- REQUIRED WORK: Extend the article about black women starring on television, beginning right after its last sentence.

- SOURCE TEXT:
▬▬▬▬▬▬

Why you should care
Because there are reasons we’re seeing a lot of strong, smart black women on TV — $1.1 trillion of them.
You don’t see this often in Hollywood: An award winner takes to the stage, grabs her statuette, launches into a tirade about why she’s “pissed off” to be honored. But clearly, Shonda Rhimes, the creative force behind Grey’s Anatomy, Private Practice and the runaway ABC TV hit Scandal, isn’t one to keep her lips zipped. When she accepted the Director’s Guild Award for Diversity last week, the trailblazer let the industry have it: She’s ticked, she said, “because there still needs to be an award. Like, there’s such a lack of people hiring women and minorities that when someone does it on a regular basis, they are given an award.”
Television is a famously fickle medium, one that’s largely dominated by white men.
She’s got a point. When it comes to reflecting what this country really looks like, television lags behind real life. Far behind. It’s hard to believe that before Kerry Washington made her Scandal debut in 2012, the last time a black woman starred in a network drama was 1974 (Get Christie Love! starring Teresa Graves.*)
This season, TV execs seem to be making up for lost time, firing up the airwaves with a jolt of black female badassery: Besides Scandal’s now iconic Miss Fixit, Olivia Pope, there is Nicole Beharie battling a headless horseman on Fox TV’s Sleepy Hollow; Angela Bassett and Gabby Sidibe fighting racism and witch hunters on FX’s American Horror Story: Coven; and Danai Gurira taking down zombies in AMC’s Walking Dead. Over on BET, Gabrielle Union recently made her debut as the übercompetent TV anchor with the übermessy personal life in Being Mary Jane. On Comedy Central’s The Daily Show, comic Jessica Williams is stealing all kinds of thunder with her snarky commentary. And this month, after a major dustup, Saturday Night Live unveiled the newest addition to its cast, Sasheer Zamata — along with two freshly hired African-American women writers.
Does this mean that 2014 is the year of the black woman on TV? If so, will it last? Why now? And why should we care?

▬▬▬▬▬▬

- PROVIDED INFORMATION:
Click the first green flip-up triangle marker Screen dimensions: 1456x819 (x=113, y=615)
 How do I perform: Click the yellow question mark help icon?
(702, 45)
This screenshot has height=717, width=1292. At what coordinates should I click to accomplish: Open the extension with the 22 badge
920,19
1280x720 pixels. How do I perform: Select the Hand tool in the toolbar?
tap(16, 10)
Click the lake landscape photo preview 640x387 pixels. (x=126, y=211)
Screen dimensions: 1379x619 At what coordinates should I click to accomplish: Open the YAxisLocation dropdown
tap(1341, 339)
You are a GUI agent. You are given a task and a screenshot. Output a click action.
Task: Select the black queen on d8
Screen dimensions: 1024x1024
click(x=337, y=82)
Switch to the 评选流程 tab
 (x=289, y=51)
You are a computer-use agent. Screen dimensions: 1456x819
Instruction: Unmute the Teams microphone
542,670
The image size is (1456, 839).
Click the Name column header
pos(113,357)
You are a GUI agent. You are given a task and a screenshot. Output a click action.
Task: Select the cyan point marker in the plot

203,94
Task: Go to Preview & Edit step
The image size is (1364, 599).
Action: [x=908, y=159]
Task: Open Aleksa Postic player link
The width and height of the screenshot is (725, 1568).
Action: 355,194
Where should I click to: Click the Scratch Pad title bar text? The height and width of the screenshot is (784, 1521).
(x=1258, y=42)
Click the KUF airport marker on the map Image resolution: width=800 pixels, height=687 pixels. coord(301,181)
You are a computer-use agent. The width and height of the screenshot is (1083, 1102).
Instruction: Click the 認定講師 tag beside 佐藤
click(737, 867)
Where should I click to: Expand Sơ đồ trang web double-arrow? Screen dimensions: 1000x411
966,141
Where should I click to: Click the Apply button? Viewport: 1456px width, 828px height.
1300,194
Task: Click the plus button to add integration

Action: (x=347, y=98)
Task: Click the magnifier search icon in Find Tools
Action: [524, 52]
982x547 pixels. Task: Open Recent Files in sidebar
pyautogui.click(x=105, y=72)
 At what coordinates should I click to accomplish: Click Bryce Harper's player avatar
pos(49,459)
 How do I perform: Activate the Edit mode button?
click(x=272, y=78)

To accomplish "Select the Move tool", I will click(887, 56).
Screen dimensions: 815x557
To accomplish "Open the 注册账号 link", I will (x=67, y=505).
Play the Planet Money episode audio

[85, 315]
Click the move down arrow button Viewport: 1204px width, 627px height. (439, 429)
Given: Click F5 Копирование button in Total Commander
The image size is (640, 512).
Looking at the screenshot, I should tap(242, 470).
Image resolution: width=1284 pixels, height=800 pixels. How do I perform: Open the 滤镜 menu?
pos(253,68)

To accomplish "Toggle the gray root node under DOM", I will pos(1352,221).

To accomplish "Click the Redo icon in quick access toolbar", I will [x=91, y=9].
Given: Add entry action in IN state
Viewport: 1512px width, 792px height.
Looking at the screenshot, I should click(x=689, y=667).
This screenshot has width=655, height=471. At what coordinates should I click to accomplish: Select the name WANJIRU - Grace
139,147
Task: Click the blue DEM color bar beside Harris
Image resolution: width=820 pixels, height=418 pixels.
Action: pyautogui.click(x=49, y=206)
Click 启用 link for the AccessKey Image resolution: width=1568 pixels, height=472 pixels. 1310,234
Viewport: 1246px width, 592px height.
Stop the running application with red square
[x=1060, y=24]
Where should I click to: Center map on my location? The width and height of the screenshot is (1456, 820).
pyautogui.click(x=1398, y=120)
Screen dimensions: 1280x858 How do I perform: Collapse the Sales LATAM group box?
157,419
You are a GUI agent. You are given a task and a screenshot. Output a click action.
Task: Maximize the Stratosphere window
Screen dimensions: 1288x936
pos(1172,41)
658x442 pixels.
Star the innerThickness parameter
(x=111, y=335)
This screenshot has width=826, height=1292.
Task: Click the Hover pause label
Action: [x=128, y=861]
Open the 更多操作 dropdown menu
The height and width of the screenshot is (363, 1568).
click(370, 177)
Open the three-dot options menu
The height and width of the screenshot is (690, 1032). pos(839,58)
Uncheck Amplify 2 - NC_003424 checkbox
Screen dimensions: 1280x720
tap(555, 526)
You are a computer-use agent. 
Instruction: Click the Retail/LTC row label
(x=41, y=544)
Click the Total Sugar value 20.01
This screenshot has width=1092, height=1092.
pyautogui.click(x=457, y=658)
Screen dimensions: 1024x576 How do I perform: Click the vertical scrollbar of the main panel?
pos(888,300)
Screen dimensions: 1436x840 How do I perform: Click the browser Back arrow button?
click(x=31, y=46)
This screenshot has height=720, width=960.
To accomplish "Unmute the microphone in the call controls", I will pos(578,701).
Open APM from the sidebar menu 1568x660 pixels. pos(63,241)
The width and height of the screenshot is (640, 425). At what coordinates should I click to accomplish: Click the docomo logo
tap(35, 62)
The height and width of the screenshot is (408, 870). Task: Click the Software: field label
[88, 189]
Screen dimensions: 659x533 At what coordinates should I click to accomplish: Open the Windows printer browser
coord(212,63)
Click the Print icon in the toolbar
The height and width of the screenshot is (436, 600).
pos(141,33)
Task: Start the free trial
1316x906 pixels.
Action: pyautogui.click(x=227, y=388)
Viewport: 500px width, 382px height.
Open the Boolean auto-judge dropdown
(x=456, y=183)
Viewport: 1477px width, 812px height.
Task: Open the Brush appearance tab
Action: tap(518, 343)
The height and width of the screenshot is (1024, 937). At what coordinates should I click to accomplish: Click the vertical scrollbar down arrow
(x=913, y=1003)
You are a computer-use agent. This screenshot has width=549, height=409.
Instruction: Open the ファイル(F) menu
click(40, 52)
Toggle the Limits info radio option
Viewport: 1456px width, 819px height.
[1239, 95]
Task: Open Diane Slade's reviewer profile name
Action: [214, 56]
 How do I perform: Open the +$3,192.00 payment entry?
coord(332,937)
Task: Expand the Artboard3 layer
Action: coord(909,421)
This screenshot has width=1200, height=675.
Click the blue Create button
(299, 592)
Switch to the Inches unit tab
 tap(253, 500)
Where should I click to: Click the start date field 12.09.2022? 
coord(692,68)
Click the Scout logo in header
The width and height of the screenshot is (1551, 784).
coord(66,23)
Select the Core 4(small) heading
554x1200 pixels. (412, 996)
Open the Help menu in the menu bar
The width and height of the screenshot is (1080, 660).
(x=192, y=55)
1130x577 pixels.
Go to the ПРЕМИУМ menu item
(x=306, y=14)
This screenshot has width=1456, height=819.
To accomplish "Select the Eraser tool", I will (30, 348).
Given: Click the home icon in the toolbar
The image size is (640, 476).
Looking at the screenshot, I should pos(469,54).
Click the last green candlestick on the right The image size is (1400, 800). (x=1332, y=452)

▬▬▬▬▬▬

- SOLVED EXERCISE:
Television is a famously fickle medium, one that’s largely dominated by white men. It’s human nature to hire people you are most comfortable with — and generally that means people who look like you and share your same sensibility. And so, as Rhimes pointed out, an industry of white guys tends to beget more white guys. Not that there’s anything wrong with white guys. It just makes for a skewed perspective in a multiracial country where, outside of television, powerful black women are dominating the conversation. It’s not just Michelle Obama and Oprah Winfrey these days. The new power brokers range from National Security Advisor Susan Rice, Good Morning America anchor Robin Roberts and Xerox CEO Ursula Burns to fierce entertainers like Rihanna, Beyonce and the new darling of the red carpet, Lupita Nyong’o.
“You have this major representation of [black women] in such an unprecedented space,” says Salamishah Tillet, professor of Africana studies at the University of Pennsylvania. “Television is reflecting that — and it’s trying to appeal to that very strong consumer base of African-American women.”
These women are strong yet conflicted, filled with both save-the-day bravado and hide-under-the-covers neuroses.
Clearly, money talks — with a bullhorn. Network suits aren’t going to put people of color on TV because it makes them look good. It is, after all, show business. Considering that African-American buying power is projected to reach $1.1 trillion next year, it makes smart business sense to populate television shows with all different types of people. (And while they’re at it, how about better representation for Latinos, Asians, Arabs, American Indians…)
“It’s about the bottom line,” says sociologist Darnell Montez-Hunt, who tracks representation in media as director of the Bunche Center for African-American Studies at UCLA. “Shows that look like America tend to do better than shows that do not.”
Cases in point: Scandal, which returns on Feb. 27, is a ratings juggernaut, with over 9 million viewers, most of them slavishly devoted fans live-tweeting episodes. Sleepy Hollow, which happens to co-star an Asian man (John Cho as a zombie cop) and an African-American man (Orlando Jones as the police chief), beat the competition last week with its two-hour season finale, with nearly 7 million viewers checking in. It also became the first show of the season to get booked for a second, making it the network’s strongest fall drama since 24.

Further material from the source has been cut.